In 1993, Wideman published a book called All Stories Are True, and this new collection represents both an affirmation of and a challenge to that claim.
The book's provocations begin with “A Prefatory Note” addressed to an unnamed president of the United States, asking when, or if, slavery will ever end, even with the 13th Amendment to the U.S. Constitution. (“Slavery as a social condition,” the letter states, “did not disappear….Skin color continues to separate some of us into a category as unforgiving as the label property stamped on a person.” The next story, “JB & FD,” reimagines, often to startlingly persuasive effect, the real-life transactions between the 19th-century black author/activist Frederick Douglass and the militant white abolitionist John Brown, whose bloody scourge against slavery climaxed with the deadly 1859 raid on Harpers Ferry.

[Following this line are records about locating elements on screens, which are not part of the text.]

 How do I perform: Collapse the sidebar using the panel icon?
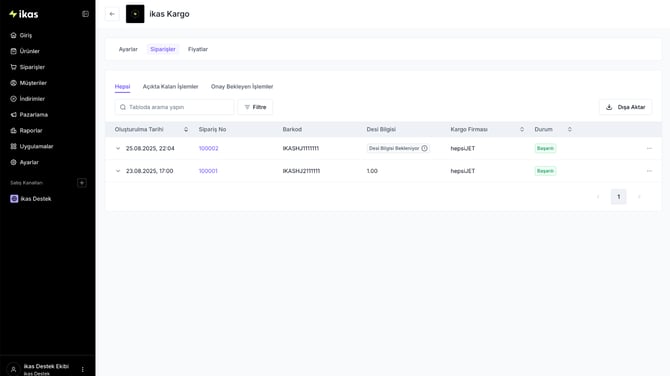85,14
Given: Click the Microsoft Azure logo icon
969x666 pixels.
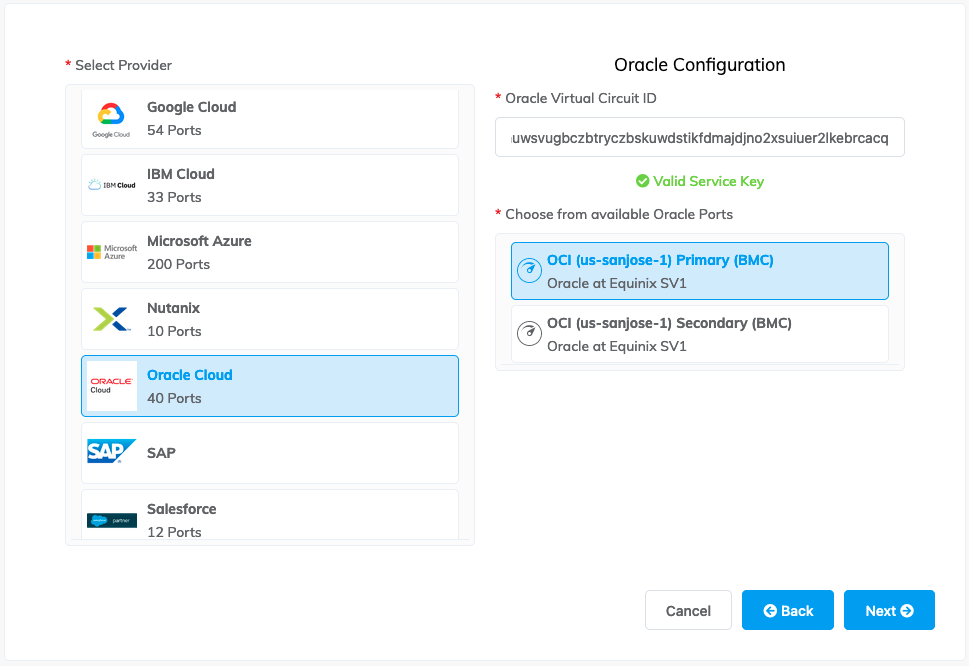Looking at the screenshot, I should coord(111,252).
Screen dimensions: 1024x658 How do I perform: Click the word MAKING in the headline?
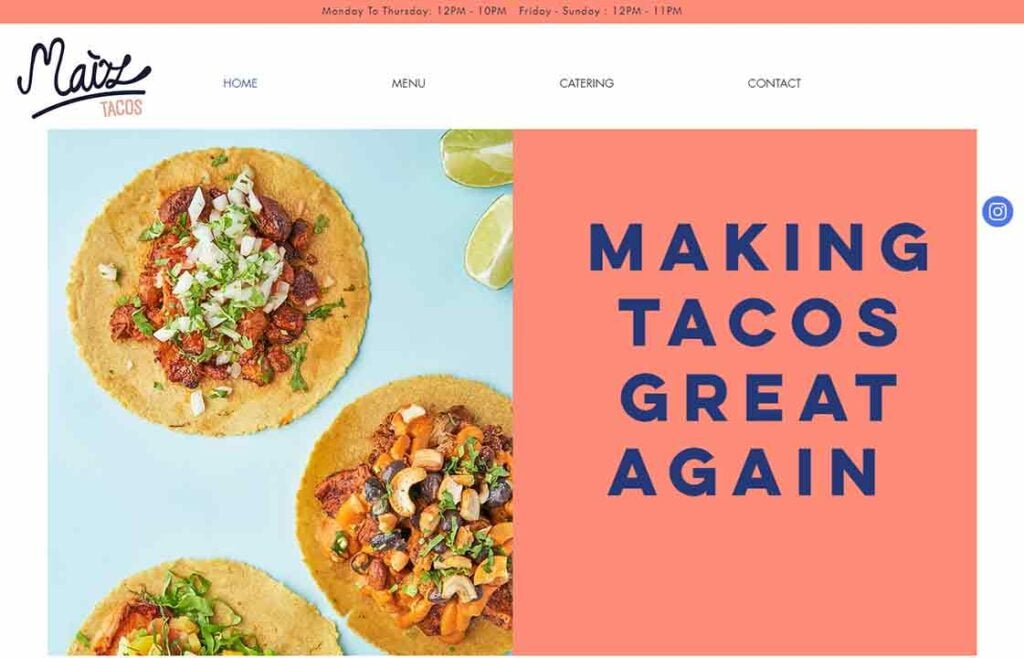click(x=760, y=247)
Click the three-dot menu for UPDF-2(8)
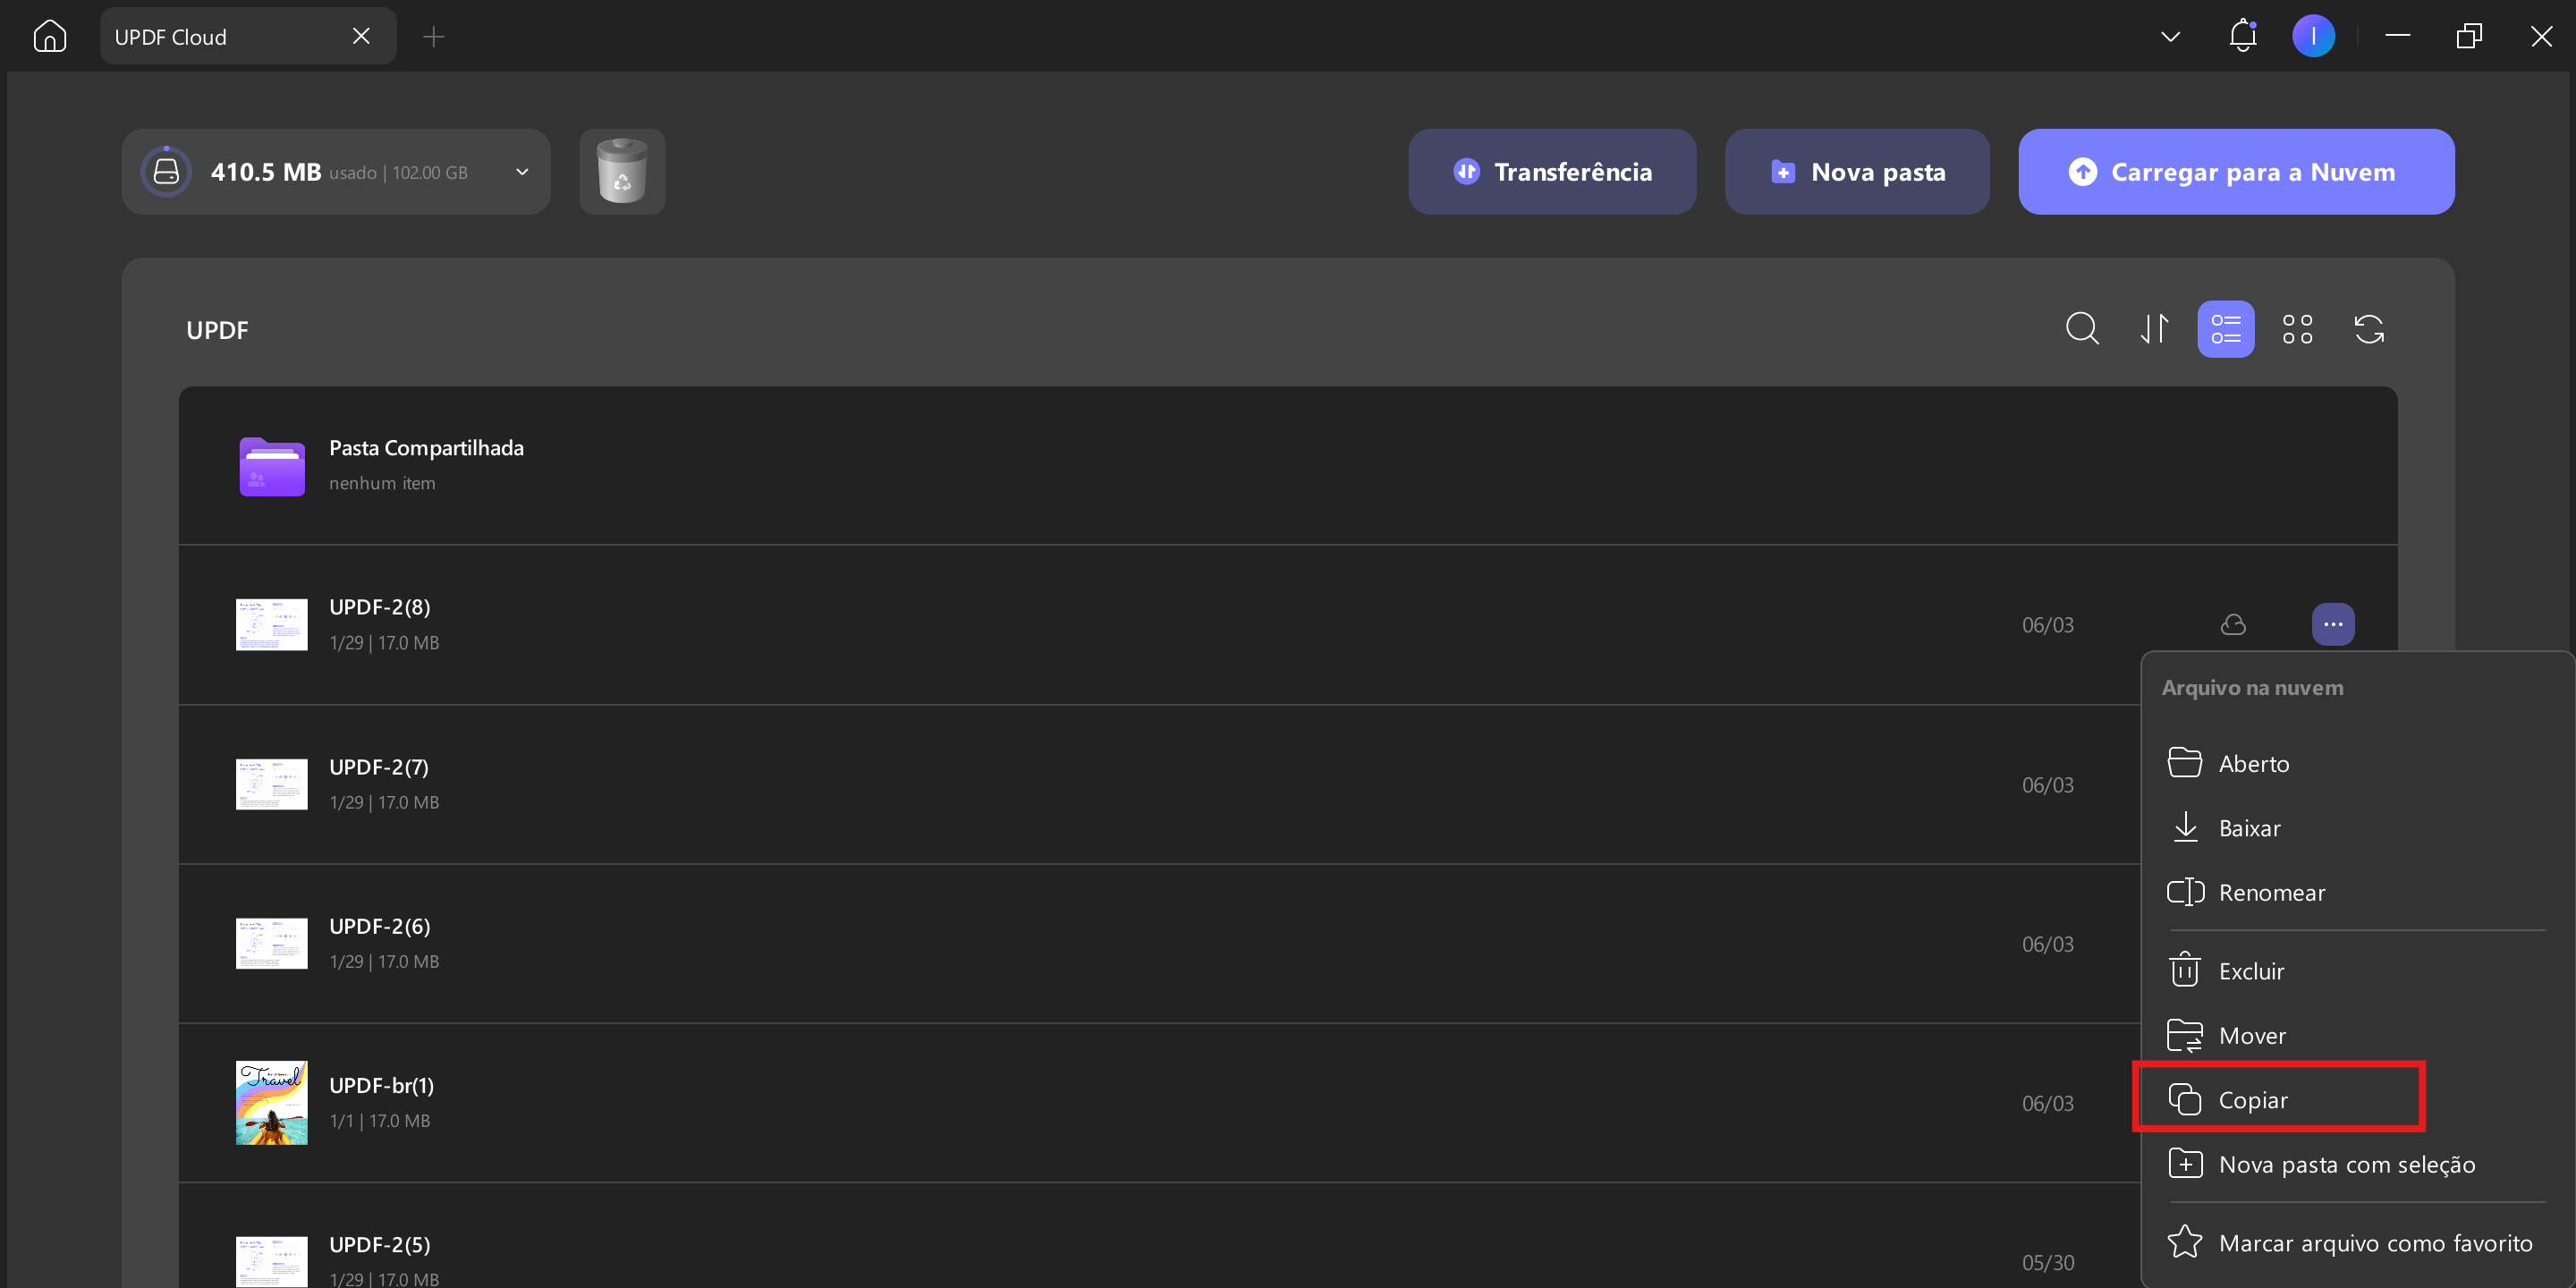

The voices of the two men, in correspondence and conversation, seem to blend in with each other even as they argue over tactics and ideology. Later in the book, Wideman (Writing to Save a Life, 2016, etc.) makes a bolder, riskier move by taking his own crack at the ill-fated insurgent slave Nat Turner’s confessions. In between, there are stories, or “stories,” such as “Maps and Ledgers,” in which the narrator recalls how his father’s murderous act upended his family’s perilous sense of harmony; “My Dead,” Wideman’s grim, haunting tally of “a bad ten months” during which he lost “a brother [and] a niece,” who joined other dead relatives from whom they received names and legacies; and “Williamsburg Bridge,” a digressive, quasi-surreal tour de force peering into the crowded mind of a man who’s both hesitant about and intent on diving into the East River. You can also find tips on storytelling (“Writing Teacher”) and even a review of the 2010 South Korean movie thriller The Yellow Sea that morphs into a meditation on the 2009 film Precious. You might, in other words, find this collection to be all over the place, and yet all of these pieces are linked by astringent wit, audacious invention, and a dry sensibility whose owner has for decades wrestled with what he describes as “the puzzle of how and why and where and who we come from.”
Wideman’s recent work strides into the gap between fiction and nonfiction as a means of disclosing hard, painful, and necessary truths.